Hello,

I am creating a sign on screen for my application in which I want to store
the username and password in a database table. I was thinking of putting a
combo box connected to the database to pull up the usernames and then having
a textbox for the user to enter their password.

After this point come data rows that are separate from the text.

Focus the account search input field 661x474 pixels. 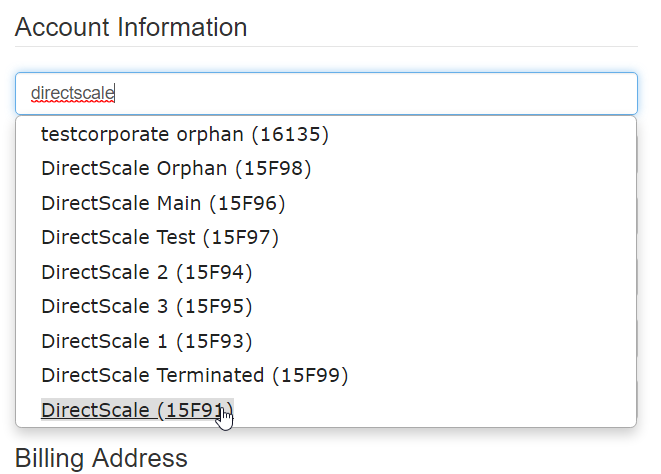(326, 93)
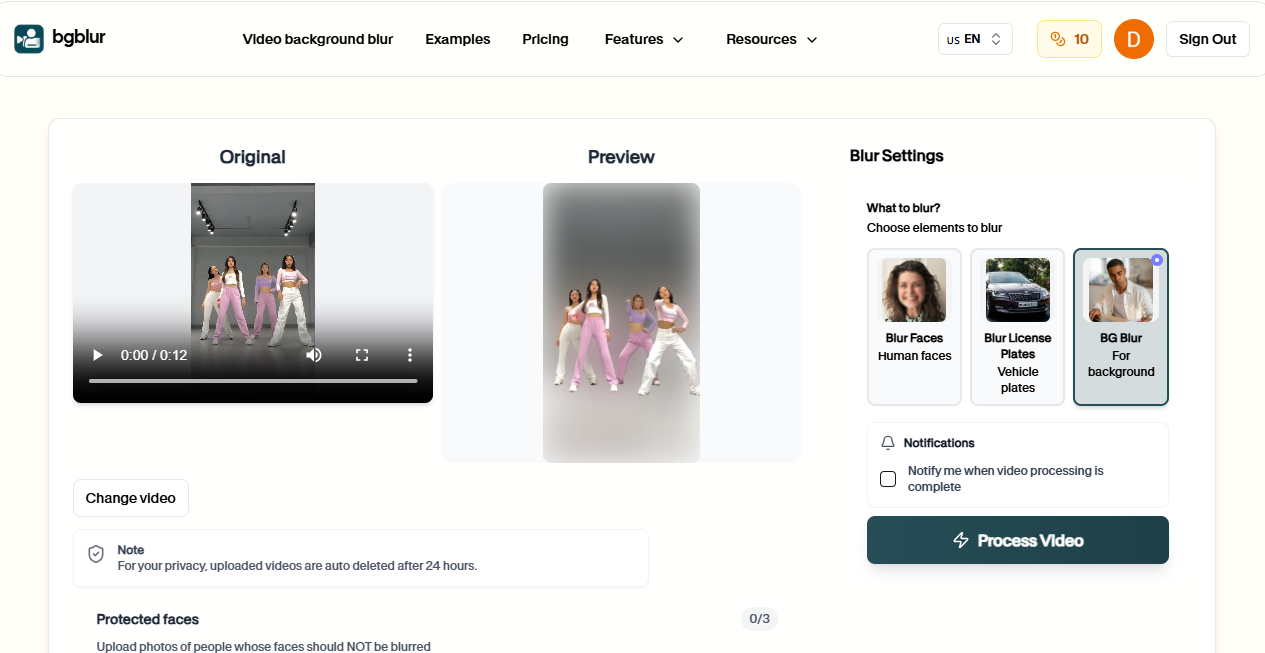This screenshot has height=653, width=1265.
Task: Enable notify me when processing completes
Action: [x=887, y=478]

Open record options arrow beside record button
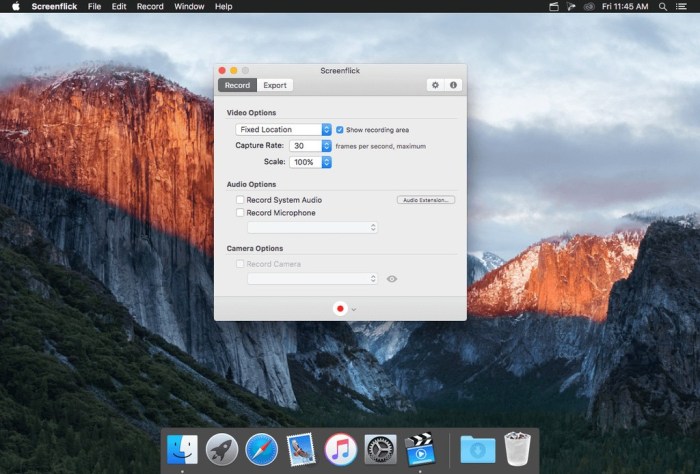pos(354,310)
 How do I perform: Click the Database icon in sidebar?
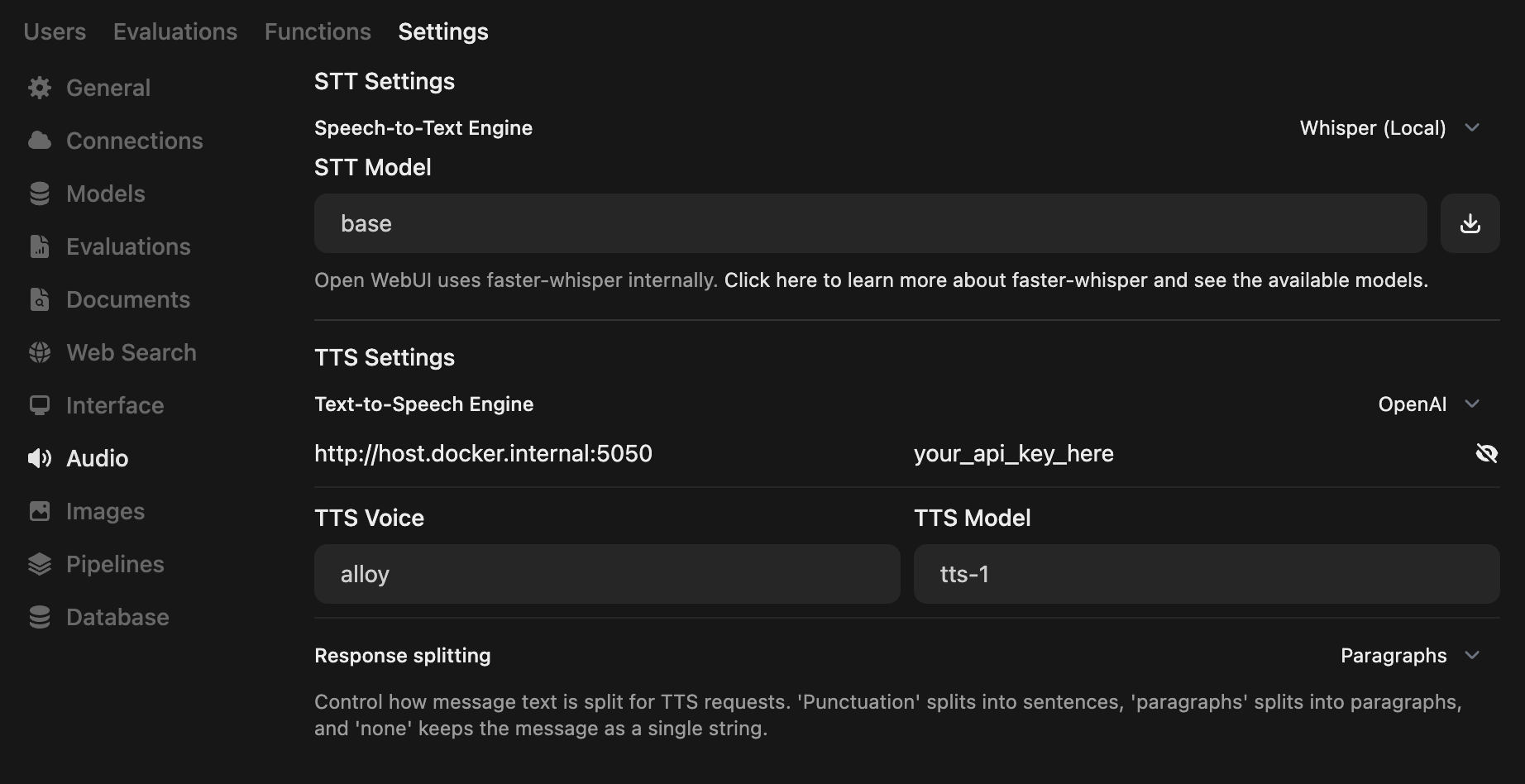click(x=40, y=617)
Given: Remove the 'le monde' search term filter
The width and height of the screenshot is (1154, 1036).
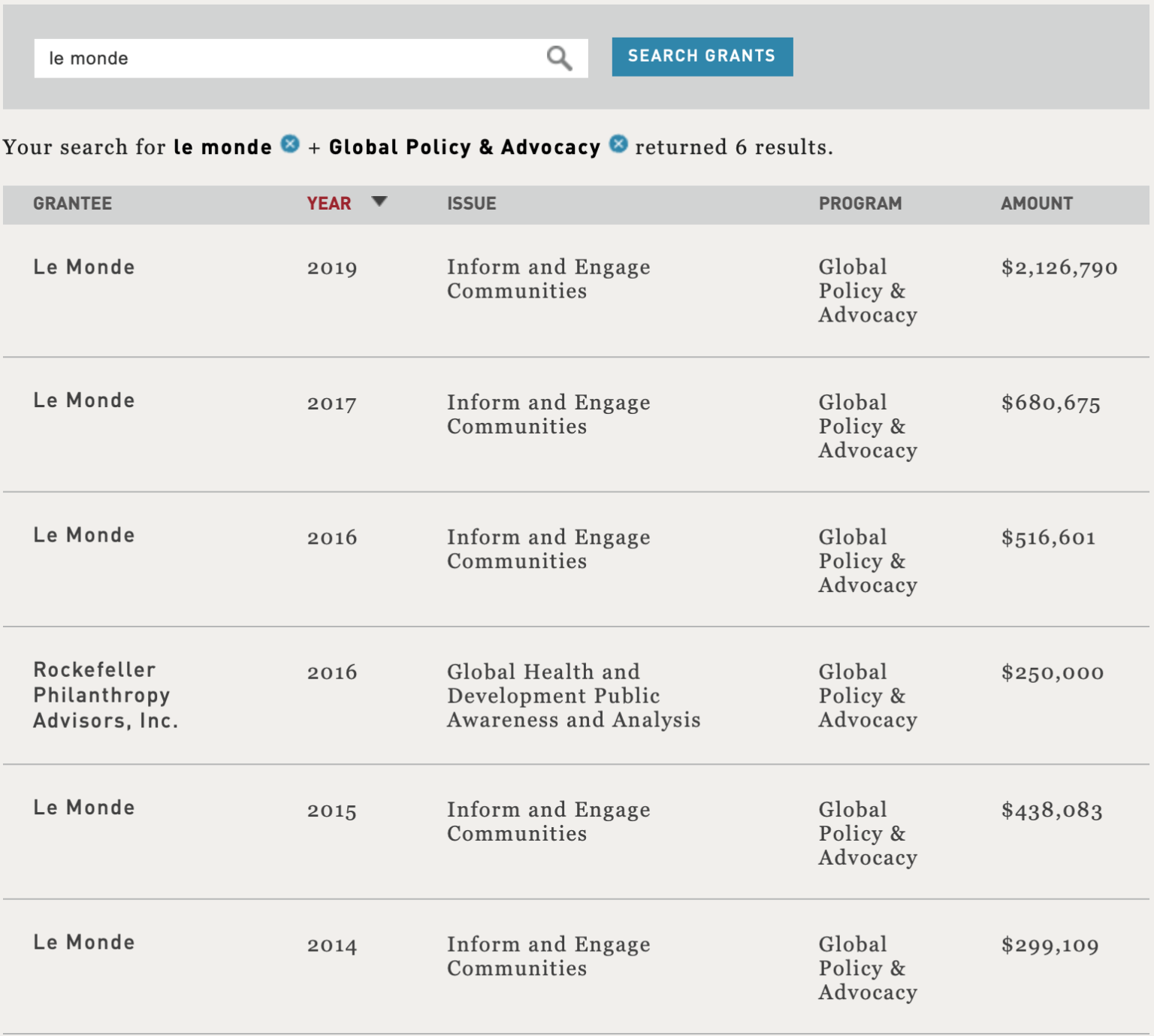Looking at the screenshot, I should (290, 143).
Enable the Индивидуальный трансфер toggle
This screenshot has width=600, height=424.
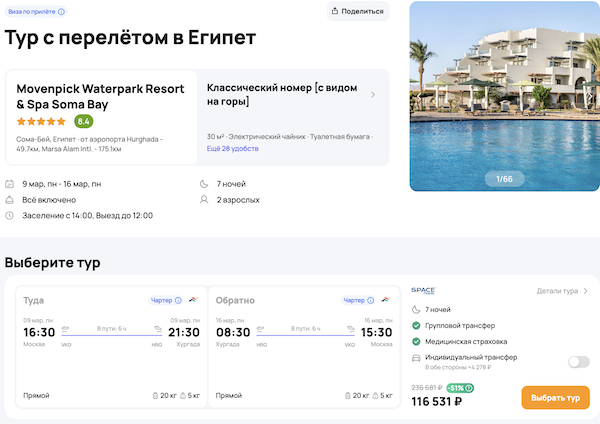tap(578, 362)
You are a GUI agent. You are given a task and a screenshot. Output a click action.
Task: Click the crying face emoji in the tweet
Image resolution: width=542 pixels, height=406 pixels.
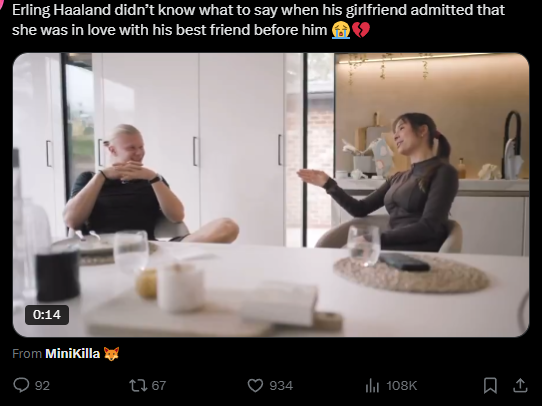tap(341, 30)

Can someone tell me please how to compare the contents of the textbox to the
password in the database?

Thank you,
Kevin

"Kevin O'Brien" <(E-Mail Removed)> wrote in
news:(E-Mail Removed):

> I am creating a sign on screen for my application in which I want to
> store the username and password in a database table. I was thinking
> of putting a combo box connected to the database to pull up the
> usernames and then having a textbox for the user to enter their
> password.

Rather prompt for the username/password - then run the query:

SELECT COUNT(1) FROM USERS WHERE UserName = @UserName AND Password =
@Password

Use SQLParameters to avoid injection attacks.

Hi,

So you are saying I should created 2 unbound textboxes to prompt for
username and password and name the textboxes UserName and Password? Then I
can run this SQL select statement right from my VB code?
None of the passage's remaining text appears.